Google is launching Android Pay, a direct rival to Apple Pay, allowing mobile shoppers to buy directly through Near Field Communications), while it also announced integration direct payment on mobile ads on smartphones.
The company announced the contactless payment system at its annual I/O conference for software developers, replacing Google Wallet. It will enable shoppers to use their smartphones for real world purchases, simply by unlocking the phone.
To protect information, Android Pay can also be used with fingerprint recognition software and the system will pass numbers between the customer and store that relate to a person’s credit card details but not the card number itself. The launch was in the US but the system is expected to be rolled out to Europe later this year.
The addition of Buy Now buttons to its search results is set to transform the mobile shopping experience, potentially dramatically. The buttons will be linked from search results on a smartphone to a Google transaction page, where users complete their purchase.
Of course, these buttons will only be usable by consumers signed into their Google account on a mobile device. What makes the approach interesting is that Google will be the one to retain payment details, rather than the retailer.

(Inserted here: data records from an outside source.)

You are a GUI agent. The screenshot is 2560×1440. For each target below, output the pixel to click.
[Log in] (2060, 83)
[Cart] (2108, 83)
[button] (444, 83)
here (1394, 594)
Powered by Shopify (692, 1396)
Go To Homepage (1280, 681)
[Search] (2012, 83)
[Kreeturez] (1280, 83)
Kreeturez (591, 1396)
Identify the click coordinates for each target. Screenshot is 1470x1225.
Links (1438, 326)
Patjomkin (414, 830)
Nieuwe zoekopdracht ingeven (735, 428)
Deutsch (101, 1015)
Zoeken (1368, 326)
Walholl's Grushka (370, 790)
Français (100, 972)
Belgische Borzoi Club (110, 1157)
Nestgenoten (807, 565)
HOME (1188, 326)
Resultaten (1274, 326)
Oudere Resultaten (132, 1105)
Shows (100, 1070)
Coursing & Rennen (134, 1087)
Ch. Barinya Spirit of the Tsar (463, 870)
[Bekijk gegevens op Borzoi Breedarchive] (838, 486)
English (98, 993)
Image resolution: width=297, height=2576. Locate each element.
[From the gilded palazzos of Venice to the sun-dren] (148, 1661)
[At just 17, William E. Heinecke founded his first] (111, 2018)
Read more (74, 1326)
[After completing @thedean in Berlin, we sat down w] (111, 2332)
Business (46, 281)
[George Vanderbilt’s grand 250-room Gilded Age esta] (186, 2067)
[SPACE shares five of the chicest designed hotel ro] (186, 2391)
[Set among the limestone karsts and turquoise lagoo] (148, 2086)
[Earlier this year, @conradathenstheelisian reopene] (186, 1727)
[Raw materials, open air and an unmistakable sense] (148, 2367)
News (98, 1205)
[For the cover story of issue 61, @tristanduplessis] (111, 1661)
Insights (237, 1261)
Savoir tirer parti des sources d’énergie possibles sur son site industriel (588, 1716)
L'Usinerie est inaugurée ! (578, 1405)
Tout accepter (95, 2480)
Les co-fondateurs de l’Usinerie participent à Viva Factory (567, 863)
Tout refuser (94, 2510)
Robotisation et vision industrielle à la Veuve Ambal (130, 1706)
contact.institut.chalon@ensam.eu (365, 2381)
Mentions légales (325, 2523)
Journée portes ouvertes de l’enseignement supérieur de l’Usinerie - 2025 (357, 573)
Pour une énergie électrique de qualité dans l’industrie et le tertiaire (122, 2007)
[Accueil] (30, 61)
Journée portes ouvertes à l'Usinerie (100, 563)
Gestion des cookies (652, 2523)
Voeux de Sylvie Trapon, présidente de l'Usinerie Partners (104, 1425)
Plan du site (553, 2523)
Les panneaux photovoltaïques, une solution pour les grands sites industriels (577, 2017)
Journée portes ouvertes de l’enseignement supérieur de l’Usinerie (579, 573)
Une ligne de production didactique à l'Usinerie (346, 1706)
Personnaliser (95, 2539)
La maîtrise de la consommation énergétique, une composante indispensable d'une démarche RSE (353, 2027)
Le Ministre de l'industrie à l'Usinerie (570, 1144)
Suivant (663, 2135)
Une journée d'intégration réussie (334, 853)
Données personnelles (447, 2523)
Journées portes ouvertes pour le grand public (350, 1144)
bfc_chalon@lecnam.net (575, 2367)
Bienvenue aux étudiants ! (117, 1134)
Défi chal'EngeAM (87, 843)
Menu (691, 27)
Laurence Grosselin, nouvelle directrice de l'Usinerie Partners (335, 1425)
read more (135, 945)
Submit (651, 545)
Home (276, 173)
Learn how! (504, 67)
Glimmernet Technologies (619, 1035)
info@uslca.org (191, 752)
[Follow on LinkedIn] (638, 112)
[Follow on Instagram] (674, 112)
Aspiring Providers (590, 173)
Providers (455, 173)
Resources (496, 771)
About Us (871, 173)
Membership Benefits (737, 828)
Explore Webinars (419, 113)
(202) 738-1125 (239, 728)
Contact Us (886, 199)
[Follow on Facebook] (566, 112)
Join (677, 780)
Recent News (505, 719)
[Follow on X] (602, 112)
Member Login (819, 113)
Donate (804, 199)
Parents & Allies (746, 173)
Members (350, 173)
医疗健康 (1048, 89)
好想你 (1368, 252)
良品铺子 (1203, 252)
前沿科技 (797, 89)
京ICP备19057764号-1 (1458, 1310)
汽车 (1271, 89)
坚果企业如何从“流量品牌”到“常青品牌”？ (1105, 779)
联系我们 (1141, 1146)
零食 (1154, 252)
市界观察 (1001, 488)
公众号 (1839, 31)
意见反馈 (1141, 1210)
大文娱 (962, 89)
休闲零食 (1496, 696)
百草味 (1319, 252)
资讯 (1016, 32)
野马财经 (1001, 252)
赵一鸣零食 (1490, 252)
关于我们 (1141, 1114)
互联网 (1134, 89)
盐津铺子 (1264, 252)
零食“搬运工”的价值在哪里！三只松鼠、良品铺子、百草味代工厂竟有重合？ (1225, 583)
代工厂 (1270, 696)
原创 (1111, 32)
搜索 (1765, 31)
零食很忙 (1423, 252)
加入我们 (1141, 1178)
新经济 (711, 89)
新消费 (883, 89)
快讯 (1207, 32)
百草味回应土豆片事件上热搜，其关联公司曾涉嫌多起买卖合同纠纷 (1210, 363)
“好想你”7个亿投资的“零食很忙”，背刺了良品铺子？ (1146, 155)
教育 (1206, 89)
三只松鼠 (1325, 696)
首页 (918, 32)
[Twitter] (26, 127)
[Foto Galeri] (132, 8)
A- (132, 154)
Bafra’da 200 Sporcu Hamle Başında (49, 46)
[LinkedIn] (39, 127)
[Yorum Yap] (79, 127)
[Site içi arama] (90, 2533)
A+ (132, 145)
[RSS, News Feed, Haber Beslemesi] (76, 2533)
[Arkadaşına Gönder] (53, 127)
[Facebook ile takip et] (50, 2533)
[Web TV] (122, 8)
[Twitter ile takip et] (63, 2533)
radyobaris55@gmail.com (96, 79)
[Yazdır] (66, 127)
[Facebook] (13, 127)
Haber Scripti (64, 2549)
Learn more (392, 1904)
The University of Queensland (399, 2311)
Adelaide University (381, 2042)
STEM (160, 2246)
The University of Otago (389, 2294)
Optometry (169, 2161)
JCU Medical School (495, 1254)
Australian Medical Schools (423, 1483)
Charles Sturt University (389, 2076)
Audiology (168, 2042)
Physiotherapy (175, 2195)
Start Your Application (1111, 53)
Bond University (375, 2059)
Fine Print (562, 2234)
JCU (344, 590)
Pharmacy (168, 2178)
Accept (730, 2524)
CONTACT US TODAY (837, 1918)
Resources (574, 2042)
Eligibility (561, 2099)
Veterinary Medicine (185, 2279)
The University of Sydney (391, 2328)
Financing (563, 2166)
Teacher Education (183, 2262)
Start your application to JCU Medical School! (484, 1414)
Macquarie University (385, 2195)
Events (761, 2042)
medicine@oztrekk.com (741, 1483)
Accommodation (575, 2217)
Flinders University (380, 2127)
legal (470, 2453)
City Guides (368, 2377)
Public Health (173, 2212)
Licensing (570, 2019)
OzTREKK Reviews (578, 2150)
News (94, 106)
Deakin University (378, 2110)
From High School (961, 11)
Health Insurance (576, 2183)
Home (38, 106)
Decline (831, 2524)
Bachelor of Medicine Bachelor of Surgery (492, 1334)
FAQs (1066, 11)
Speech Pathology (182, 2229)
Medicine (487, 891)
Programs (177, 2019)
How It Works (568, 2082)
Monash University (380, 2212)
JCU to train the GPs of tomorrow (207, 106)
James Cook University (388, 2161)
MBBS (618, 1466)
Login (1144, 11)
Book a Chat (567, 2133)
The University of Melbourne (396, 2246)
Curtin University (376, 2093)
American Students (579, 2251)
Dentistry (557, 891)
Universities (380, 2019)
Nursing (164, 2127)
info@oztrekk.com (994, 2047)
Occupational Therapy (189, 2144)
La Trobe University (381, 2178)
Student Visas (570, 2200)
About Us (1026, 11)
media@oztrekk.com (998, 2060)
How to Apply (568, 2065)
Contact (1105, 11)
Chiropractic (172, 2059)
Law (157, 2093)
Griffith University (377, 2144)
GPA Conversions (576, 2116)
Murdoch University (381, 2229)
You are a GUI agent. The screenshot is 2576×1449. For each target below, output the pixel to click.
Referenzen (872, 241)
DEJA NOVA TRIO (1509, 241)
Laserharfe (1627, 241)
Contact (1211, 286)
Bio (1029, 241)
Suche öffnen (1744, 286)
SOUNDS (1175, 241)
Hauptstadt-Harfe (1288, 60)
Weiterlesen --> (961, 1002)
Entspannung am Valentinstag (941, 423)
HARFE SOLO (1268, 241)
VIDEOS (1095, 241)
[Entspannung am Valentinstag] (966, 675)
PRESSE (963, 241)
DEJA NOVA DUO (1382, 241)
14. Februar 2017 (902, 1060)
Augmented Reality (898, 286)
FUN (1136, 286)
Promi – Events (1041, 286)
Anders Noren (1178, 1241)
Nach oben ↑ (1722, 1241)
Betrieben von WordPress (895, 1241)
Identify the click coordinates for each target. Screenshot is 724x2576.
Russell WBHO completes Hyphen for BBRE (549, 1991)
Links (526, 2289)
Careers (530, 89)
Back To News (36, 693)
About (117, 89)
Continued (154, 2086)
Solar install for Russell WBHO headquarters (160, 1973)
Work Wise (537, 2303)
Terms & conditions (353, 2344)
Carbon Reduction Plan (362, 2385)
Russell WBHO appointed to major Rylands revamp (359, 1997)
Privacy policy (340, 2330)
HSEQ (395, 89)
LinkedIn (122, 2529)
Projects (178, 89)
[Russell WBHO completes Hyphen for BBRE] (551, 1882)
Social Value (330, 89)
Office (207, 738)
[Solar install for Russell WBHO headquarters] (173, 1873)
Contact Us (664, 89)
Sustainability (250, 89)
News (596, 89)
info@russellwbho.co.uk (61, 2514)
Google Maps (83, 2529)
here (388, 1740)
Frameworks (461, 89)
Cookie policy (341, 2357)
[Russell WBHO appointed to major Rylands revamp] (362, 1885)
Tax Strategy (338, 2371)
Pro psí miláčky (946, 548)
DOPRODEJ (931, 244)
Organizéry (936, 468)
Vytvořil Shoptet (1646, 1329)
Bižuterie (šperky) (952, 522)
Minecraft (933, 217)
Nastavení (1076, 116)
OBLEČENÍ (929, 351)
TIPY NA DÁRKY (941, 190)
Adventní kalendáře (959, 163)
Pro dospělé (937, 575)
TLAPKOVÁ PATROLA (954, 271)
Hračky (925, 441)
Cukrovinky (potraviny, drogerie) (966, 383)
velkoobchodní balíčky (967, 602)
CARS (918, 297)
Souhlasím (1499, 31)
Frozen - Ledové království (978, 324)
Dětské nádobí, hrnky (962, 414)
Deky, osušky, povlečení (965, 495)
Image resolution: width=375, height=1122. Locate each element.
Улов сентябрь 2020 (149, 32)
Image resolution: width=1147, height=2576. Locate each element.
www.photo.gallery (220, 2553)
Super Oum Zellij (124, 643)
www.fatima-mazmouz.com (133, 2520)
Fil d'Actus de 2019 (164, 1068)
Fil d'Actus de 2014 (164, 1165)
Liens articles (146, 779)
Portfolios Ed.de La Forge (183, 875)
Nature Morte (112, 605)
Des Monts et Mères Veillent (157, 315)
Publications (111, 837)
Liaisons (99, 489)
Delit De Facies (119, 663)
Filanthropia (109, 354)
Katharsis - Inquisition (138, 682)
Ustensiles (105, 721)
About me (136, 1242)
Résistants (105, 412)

According to a number of reports, after the first purchase is made, Google will hold onto the relevant information, making future purchases much quicker. The system has added mobile privacy controls that could be appealing to shoppers (ensuring that apps only gain permission to access data on a case by case basis) but could create challenges for marketers, as they lose a touch point with the consumer, and potentially lose ownership of their sales data. The other impact is a loss of merchandising control and upselling opportunities.